» What you should do
In full and without alteration, write out the records.

[Dataset entries]

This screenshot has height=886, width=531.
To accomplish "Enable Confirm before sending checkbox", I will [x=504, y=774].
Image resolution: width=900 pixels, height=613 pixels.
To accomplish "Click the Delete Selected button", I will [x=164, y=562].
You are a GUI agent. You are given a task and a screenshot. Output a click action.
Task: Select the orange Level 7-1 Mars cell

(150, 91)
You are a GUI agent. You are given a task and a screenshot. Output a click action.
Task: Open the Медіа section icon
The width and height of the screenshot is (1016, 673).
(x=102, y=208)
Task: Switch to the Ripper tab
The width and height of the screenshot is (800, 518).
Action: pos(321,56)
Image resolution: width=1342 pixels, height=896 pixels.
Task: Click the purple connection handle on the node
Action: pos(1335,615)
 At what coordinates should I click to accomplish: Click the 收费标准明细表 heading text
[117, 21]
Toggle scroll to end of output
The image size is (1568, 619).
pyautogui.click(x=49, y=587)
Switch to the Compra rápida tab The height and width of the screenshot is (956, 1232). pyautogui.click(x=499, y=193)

» Response to the task
This screenshot has height=886, width=531.
To accomplish "Enable Confirm before sending checkbox", I will [x=504, y=774].
Image resolution: width=900 pixels, height=613 pixels.
To accomplish "Click the Delete Selected button", I will [x=164, y=562].
You are a GUI agent. You are given a task and a screenshot. Output a click action.
Task: Select the orange Level 7-1 Mars cell

(150, 91)
You are a GUI agent. You are given a task and a screenshot. Output a click action.
Task: Open the Медіа section icon
The width and height of the screenshot is (1016, 673).
(x=102, y=208)
Task: Switch to the Ripper tab
The width and height of the screenshot is (800, 518).
Action: pos(321,56)
Image resolution: width=1342 pixels, height=896 pixels.
Task: Click the purple connection handle on the node
Action: pos(1335,615)
 At what coordinates should I click to accomplish: Click the 收费标准明细表 heading text
[117, 21]
Toggle scroll to end of output
The image size is (1568, 619).
pyautogui.click(x=49, y=587)
Switch to the Compra rápida tab The height and width of the screenshot is (956, 1232). pyautogui.click(x=499, y=193)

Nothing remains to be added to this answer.